Introduction
The Government of India has selected Bengaluru-based Sarvam AI as the first startup to develop an indigenous foundational Large Language Model (LLM) under the INDIAai Mission. This initiative is part of a broader strategy to enhance India's AI capabilities and democratize AI innovation and computing access.
INDIAai Mission
- Announced with a budget of ₹10,372 crore (~$1.25 billion) in March 2024.
- Aims to democratize AI innovation, enhance data quality, and position India as an AI powerhouse.
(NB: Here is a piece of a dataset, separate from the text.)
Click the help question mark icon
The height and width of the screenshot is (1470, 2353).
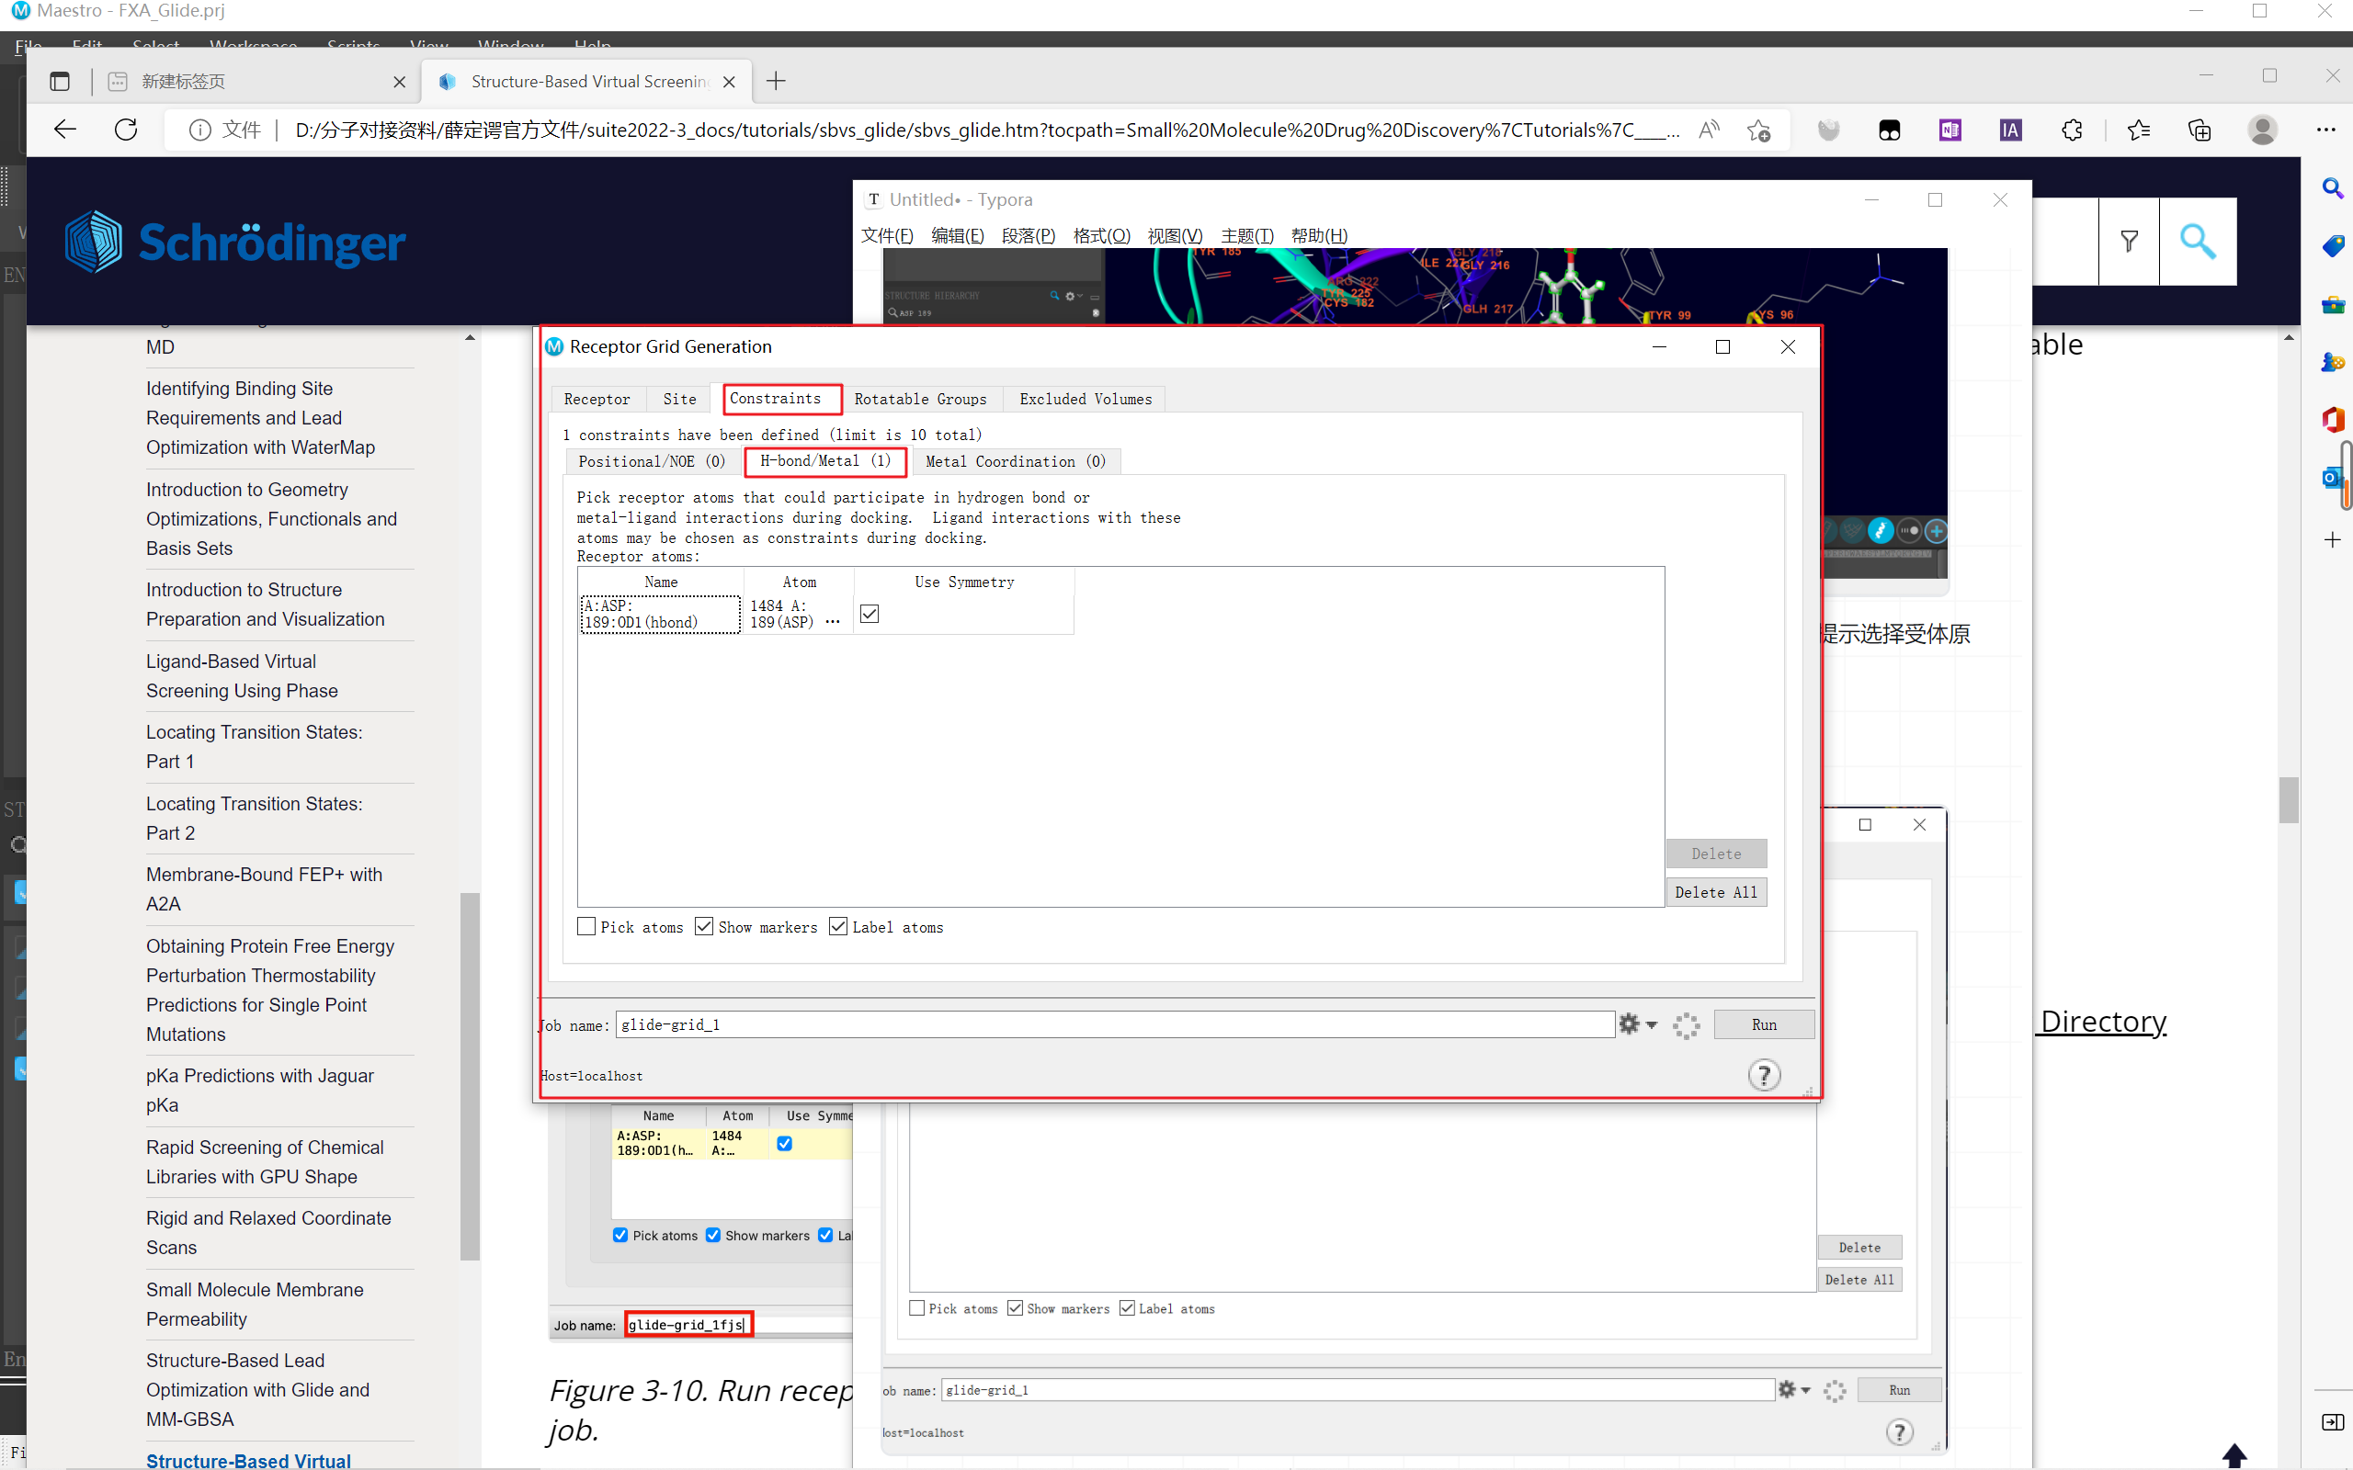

- Plans include establishing a high-end, accessible computing facility with 18,693 GPUs.
Sarvam AI's Role
- Sarvam AI will receive 4,096 Nvidia H100 GPUs for six months from firms like Jio, CtrlS, Yotta, and Tata Communications.
- The model aims to handle sophisticated reasoning and voice-first interactions across 22 Indian languages, including English.
- Expected to compete with global LLMs, targeting deployment at a population scale within six months.
Challenges in Development
Speech Babel
- Difficulties in obtaining and curating large datasets that represent India's linguistic diversity.
- Complexity in building models that recognize diverse grammars, structures, and syntaxes of Indian languages.
- Need to address biases related to gender, religion, and caste.
Content and Data Issues
- Data cleansing is time-consuming.
- Copyright and licensing present significant hurdles.
Talent and Workforce
- Building LLMs requires skilled researchers, engineers, and linguists, which are scarce and hard to retain.
- Success depends on engaging researchers and industry experts to build applications on these models.
Technological and Infrastructural Challenges
- Interoperability with diverse devices and platforms is challenging.
- Adapting to evolving technologies and optimization techniques is crucial.
Infrastructure and Data Initiatives
Despite a relatively small contribution to global AI research and developing cloud infrastructure, efforts are being made to boost AI funding and bridge data disadvantages. The AIKosh platform has recently been launched to address data needs.
Collaborations and Global Engagement
- Formal government exchanges and partnerships with global universities can help mitigate lag.
- Multinational corporations have established around 2,975 Global Capability Centers (GCCs) in India, employing 1.9 million professionals and generating $65 billion in revenue.